### Records for this task ###
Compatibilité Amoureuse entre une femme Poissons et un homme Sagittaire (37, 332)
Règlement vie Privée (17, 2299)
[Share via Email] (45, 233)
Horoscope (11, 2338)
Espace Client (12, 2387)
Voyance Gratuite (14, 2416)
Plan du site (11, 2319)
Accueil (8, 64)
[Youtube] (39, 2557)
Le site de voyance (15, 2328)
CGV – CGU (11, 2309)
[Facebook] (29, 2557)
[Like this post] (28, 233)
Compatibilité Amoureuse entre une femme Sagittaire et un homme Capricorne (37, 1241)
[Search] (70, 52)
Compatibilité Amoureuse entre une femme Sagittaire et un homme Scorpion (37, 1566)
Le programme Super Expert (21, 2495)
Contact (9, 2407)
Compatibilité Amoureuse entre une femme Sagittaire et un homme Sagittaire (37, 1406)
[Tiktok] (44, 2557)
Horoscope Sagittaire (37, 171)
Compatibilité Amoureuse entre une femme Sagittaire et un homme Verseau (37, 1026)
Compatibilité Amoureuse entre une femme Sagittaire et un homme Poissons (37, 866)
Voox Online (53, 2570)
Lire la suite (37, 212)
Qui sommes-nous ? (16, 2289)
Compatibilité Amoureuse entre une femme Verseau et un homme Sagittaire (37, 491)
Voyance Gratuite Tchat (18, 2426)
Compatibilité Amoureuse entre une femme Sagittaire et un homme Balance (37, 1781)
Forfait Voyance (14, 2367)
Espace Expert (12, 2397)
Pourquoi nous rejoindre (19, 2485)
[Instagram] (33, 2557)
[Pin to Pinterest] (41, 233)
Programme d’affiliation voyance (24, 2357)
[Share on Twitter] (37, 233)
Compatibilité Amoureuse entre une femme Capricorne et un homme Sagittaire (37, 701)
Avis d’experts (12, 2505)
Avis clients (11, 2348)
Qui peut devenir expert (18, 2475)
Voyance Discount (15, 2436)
###
What the exercise asks: Every line of the data that includes the word "nous" should be copied.

Answer space:
Qui sommes-nous ? (16, 2289)
Pourquoi nous rejoindre (19, 2485)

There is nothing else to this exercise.